- _PROBLEM DETAILS_: Return the items from the start up to and including the line with "Action: pyautogui.click(x=632, y=306)", copying each line unchanged and leaving out the pictures.
___ MATERIAL FOR THIS EXERCISE ___
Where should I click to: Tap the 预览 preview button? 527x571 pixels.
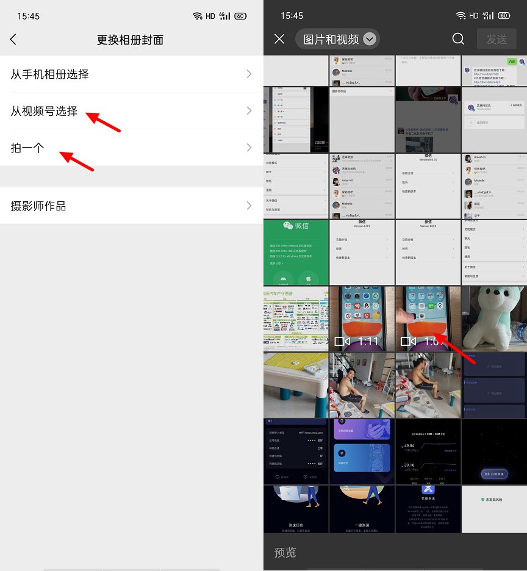pyautogui.click(x=285, y=553)
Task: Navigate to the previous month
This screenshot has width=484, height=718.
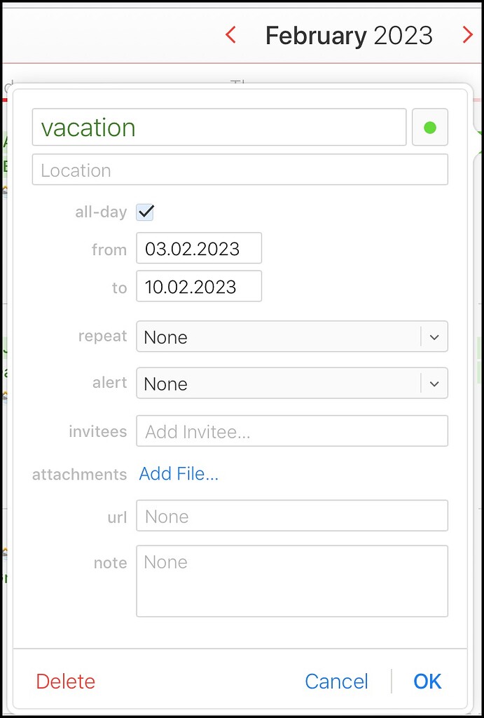Action: [230, 34]
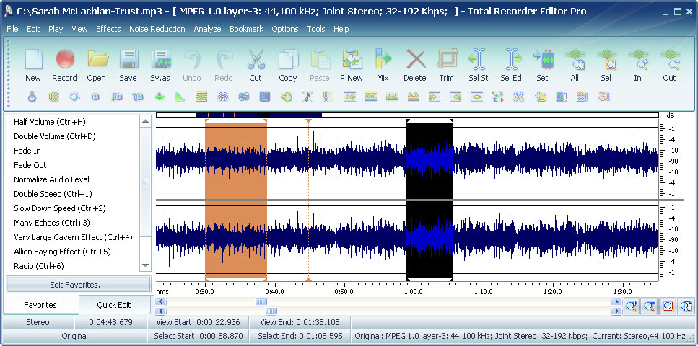Image resolution: width=698 pixels, height=346 pixels.
Task: Zoom in with bottom-right magnifier plus icon
Action: pyautogui.click(x=632, y=306)
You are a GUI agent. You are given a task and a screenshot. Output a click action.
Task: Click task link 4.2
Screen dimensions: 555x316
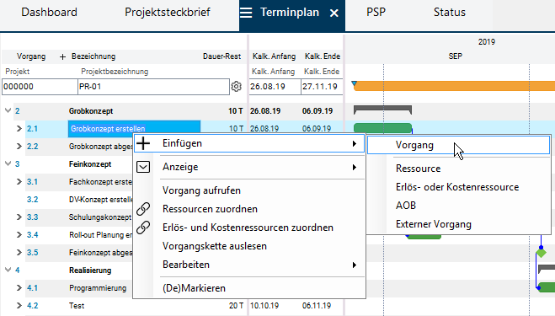pos(33,305)
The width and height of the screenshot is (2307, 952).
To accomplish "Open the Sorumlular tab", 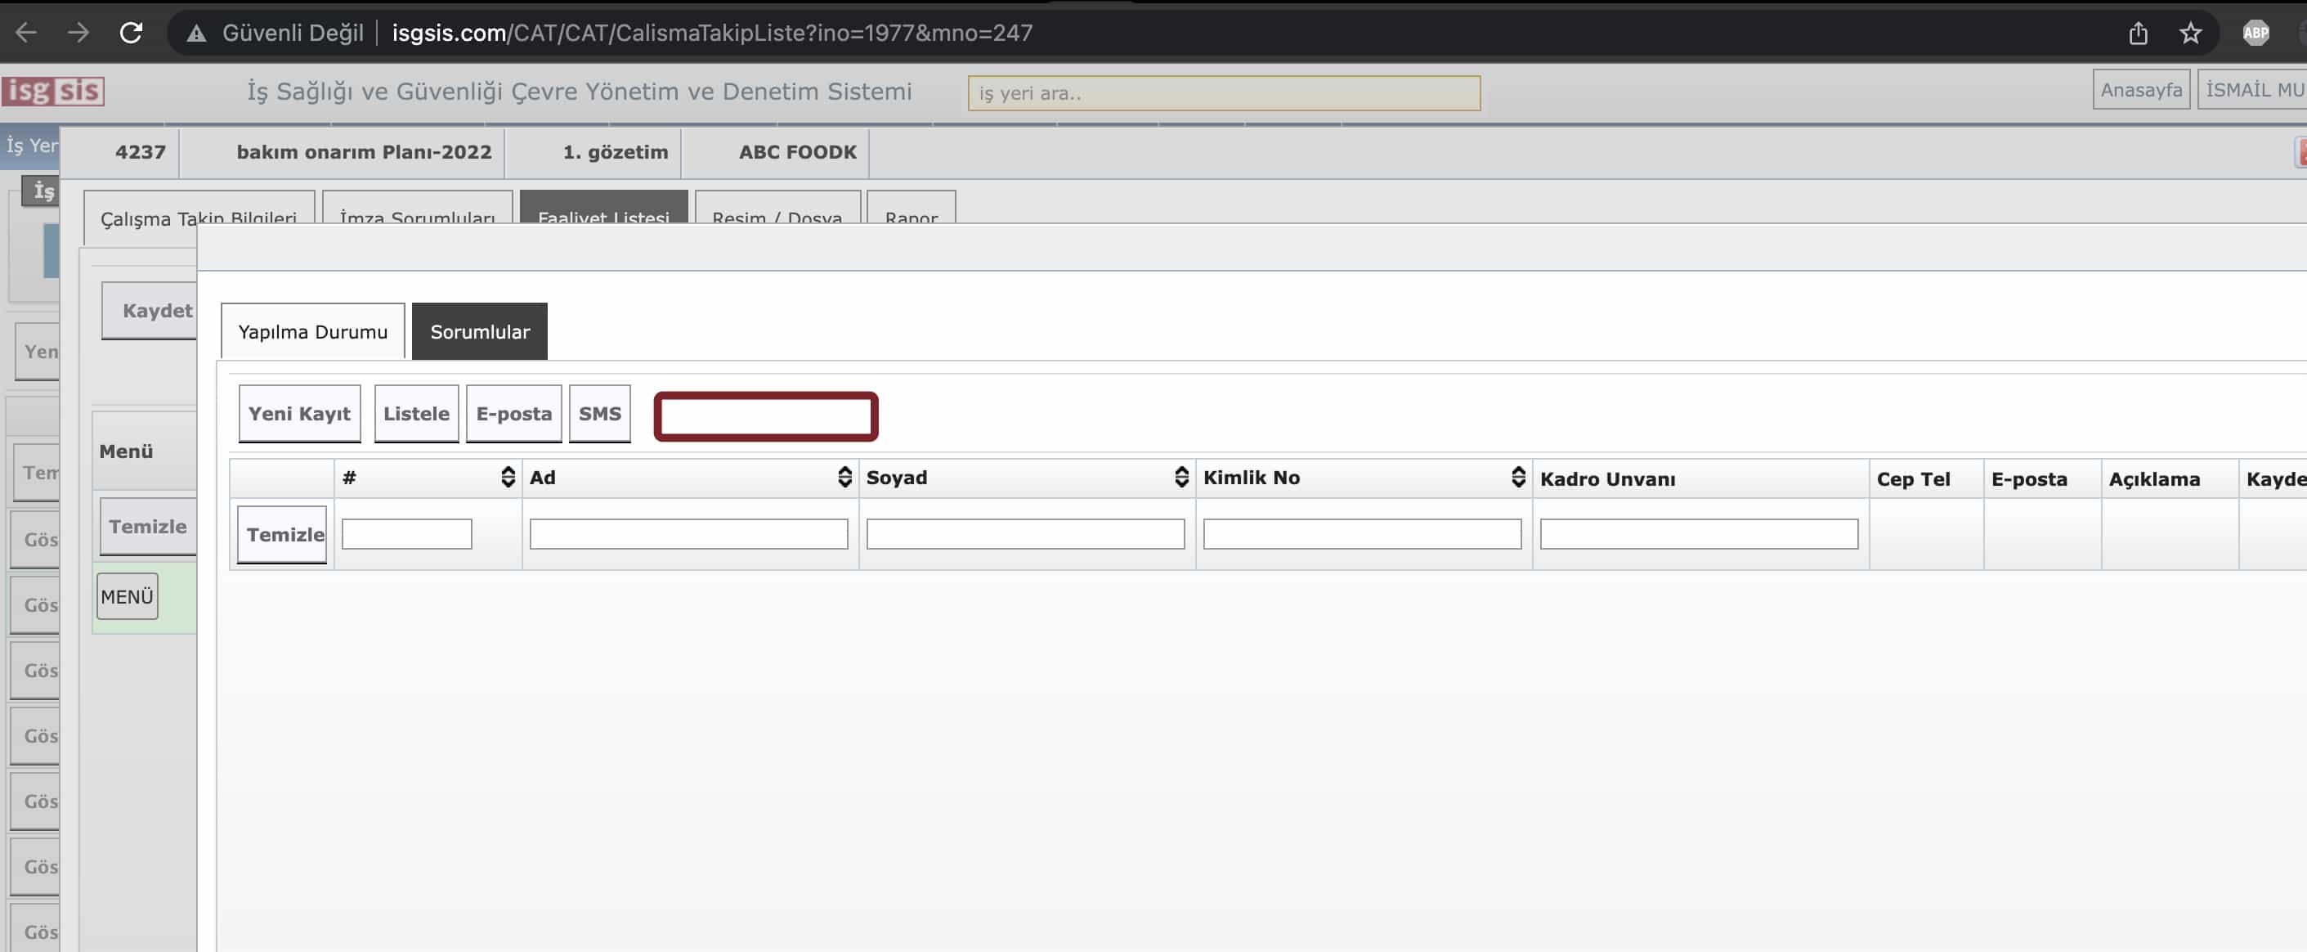I will tap(479, 331).
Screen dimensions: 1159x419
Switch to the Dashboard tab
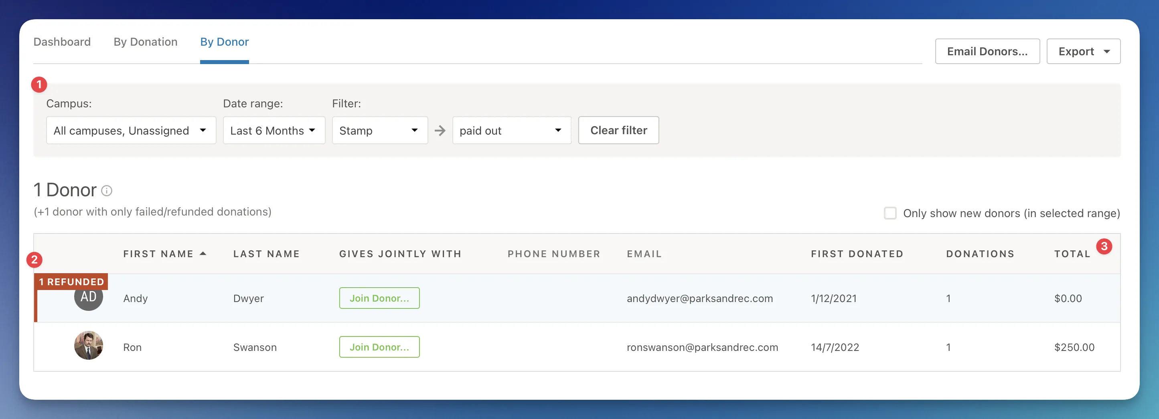tap(62, 42)

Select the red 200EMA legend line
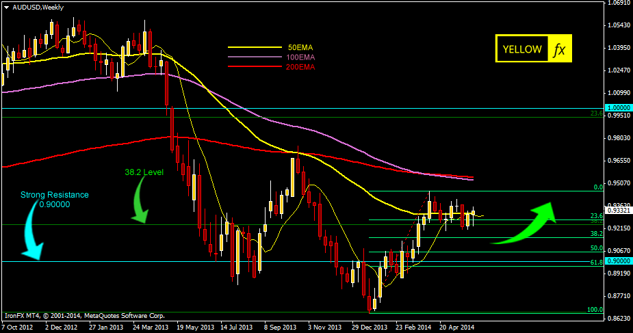tap(255, 68)
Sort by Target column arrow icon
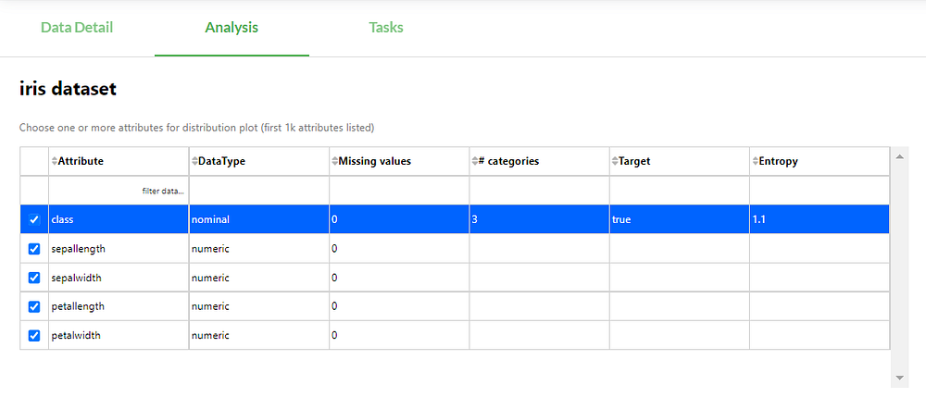926x397 pixels. 615,161
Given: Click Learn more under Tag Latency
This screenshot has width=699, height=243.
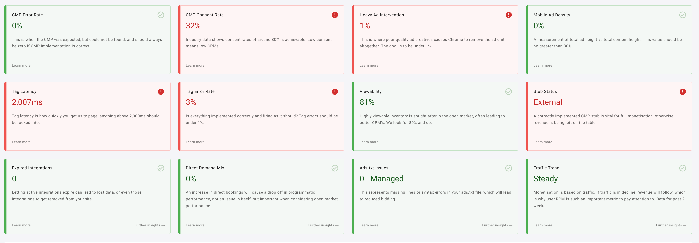Looking at the screenshot, I should pos(21,142).

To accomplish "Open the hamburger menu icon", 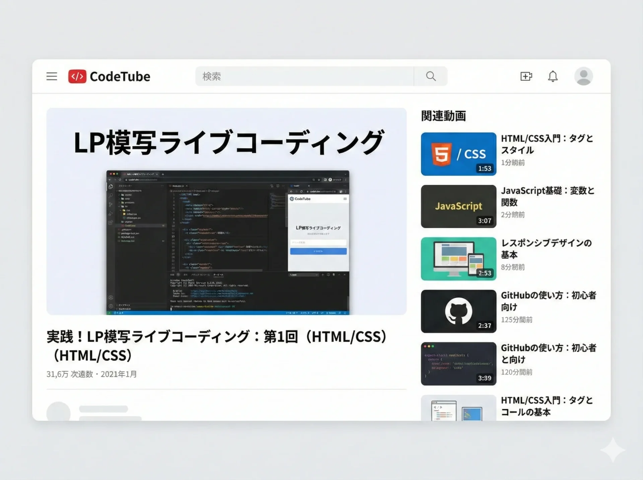I will click(x=52, y=76).
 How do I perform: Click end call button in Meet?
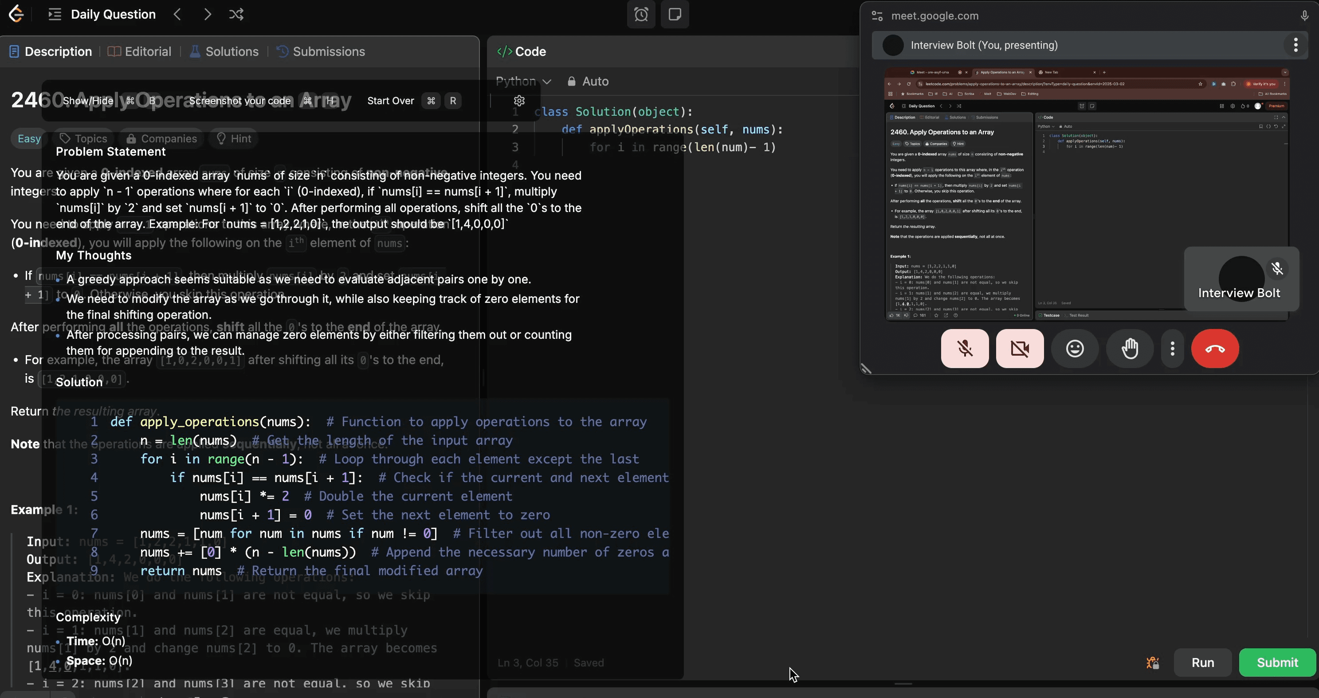(x=1215, y=348)
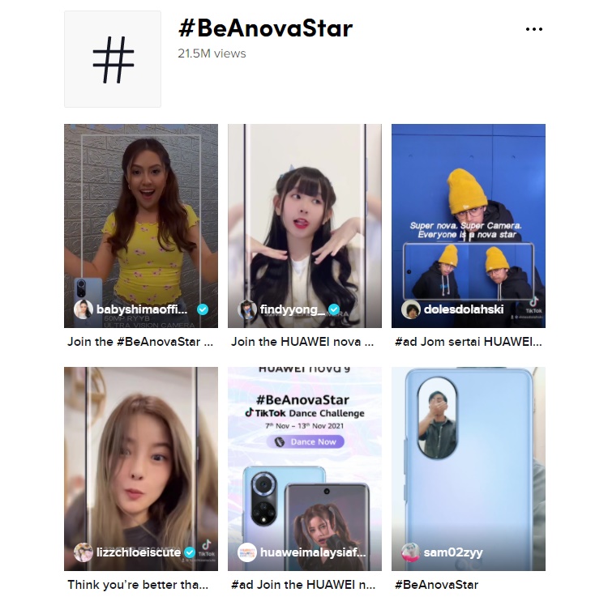This screenshot has width=608, height=601.
Task: Open the sam02zyy username link
Action: tap(453, 552)
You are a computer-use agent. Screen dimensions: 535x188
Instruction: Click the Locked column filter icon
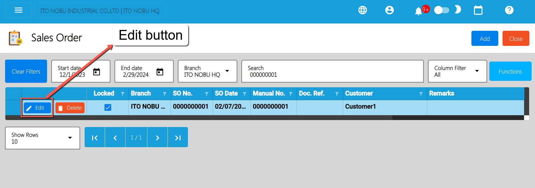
___
- _IN RESPONSE_:
Where should I click to: Tap the 预览 preview button? 527x571 pixels.
pyautogui.click(x=285, y=553)
Task: Navigate to the previous month
This screenshot has width=484, height=718.
Action: [230, 34]
Image resolution: width=698 pixels, height=346 pixels.
Task: Zoom in with bottom-right magnifier plus icon
Action: pyautogui.click(x=632, y=306)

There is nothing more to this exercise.